::: Supplied records :::

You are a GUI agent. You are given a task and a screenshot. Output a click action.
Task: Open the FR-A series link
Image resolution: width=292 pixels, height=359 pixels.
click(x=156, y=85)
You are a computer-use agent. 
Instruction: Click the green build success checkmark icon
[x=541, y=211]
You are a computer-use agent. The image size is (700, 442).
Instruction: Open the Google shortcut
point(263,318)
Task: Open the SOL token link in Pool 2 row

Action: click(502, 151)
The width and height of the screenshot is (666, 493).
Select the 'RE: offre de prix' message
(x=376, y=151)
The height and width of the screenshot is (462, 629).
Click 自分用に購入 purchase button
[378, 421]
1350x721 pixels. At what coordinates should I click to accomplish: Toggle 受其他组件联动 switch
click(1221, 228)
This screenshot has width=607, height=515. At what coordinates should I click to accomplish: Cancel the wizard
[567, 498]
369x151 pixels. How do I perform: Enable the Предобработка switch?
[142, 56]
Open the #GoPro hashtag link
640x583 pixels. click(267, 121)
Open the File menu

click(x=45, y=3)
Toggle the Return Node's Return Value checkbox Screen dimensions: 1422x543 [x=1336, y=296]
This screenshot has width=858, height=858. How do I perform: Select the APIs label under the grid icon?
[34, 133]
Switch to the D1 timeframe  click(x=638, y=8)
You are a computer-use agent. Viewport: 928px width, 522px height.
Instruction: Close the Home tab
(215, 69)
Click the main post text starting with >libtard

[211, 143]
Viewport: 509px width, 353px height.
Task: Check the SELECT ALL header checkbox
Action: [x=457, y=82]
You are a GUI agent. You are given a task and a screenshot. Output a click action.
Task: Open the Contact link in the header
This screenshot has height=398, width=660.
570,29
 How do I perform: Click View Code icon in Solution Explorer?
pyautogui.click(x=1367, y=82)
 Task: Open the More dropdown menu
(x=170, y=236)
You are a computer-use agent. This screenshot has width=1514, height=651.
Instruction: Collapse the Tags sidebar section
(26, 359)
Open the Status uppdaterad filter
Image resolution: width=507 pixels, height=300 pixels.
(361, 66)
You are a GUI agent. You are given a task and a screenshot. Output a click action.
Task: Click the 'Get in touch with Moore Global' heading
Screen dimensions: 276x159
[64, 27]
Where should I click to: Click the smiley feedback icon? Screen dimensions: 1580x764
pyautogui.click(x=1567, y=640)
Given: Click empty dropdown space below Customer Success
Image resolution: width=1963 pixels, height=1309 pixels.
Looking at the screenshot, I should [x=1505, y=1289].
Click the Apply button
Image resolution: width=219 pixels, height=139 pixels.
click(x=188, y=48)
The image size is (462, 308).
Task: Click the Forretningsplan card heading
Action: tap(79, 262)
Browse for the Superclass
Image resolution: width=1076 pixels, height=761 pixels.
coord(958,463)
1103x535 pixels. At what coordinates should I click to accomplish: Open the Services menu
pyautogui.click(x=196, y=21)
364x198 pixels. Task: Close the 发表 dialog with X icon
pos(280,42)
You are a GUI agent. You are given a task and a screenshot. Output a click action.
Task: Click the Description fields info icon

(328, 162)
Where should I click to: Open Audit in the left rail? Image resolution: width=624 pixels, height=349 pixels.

:::

◆ Exercise prompt:
Copy the rows word for word, from the first row through the row containing "pyautogui.click(x=1367, y=82)".

◆ Final answer:
You are a GUI agent. You are given a task and a screenshot. Output a click action.
Task: Open the FR-A series link
Image resolution: width=292 pixels, height=359 pixels.
click(x=156, y=85)
You are a computer-use agent. 
Instruction: Click the green build success checkmark icon
[x=541, y=211]
You are a computer-use agent. The image size is (700, 442).
Instruction: Open the Google shortcut
point(263,318)
Task: Open the SOL token link in Pool 2 row

Action: click(502, 151)
The width and height of the screenshot is (666, 493).
Select the 'RE: offre de prix' message
(x=376, y=151)
The height and width of the screenshot is (462, 629).
Click 自分用に購入 purchase button
[378, 421]
1350x721 pixels. At what coordinates should I click to accomplish: Toggle 受其他组件联动 switch
click(1221, 228)
This screenshot has width=607, height=515. At what coordinates should I click to accomplish: Cancel the wizard
[567, 498]
369x151 pixels. How do I perform: Enable the Предобработка switch?
[142, 56]
Open the #GoPro hashtag link
640x583 pixels. click(267, 121)
Open the File menu

click(x=45, y=3)
Toggle the Return Node's Return Value checkbox Screen dimensions: 1422x543 [x=1336, y=296]
This screenshot has width=858, height=858. How do I perform: Select the APIs label under the grid icon?
[34, 133]
Switch to the D1 timeframe  click(x=638, y=8)
You are a computer-use agent. Viewport: 928px width, 522px height.
Instruction: Close the Home tab
(215, 69)
Click the main post text starting with >libtard

[211, 143]
Viewport: 509px width, 353px height.
Task: Check the SELECT ALL header checkbox
Action: [x=457, y=82]
You are a GUI agent. You are given a task and a screenshot. Output a click action.
Task: Open the Contact link in the header
This screenshot has height=398, width=660.
570,29
 How do I perform: Click View Code icon in Solution Explorer?
pyautogui.click(x=1367, y=82)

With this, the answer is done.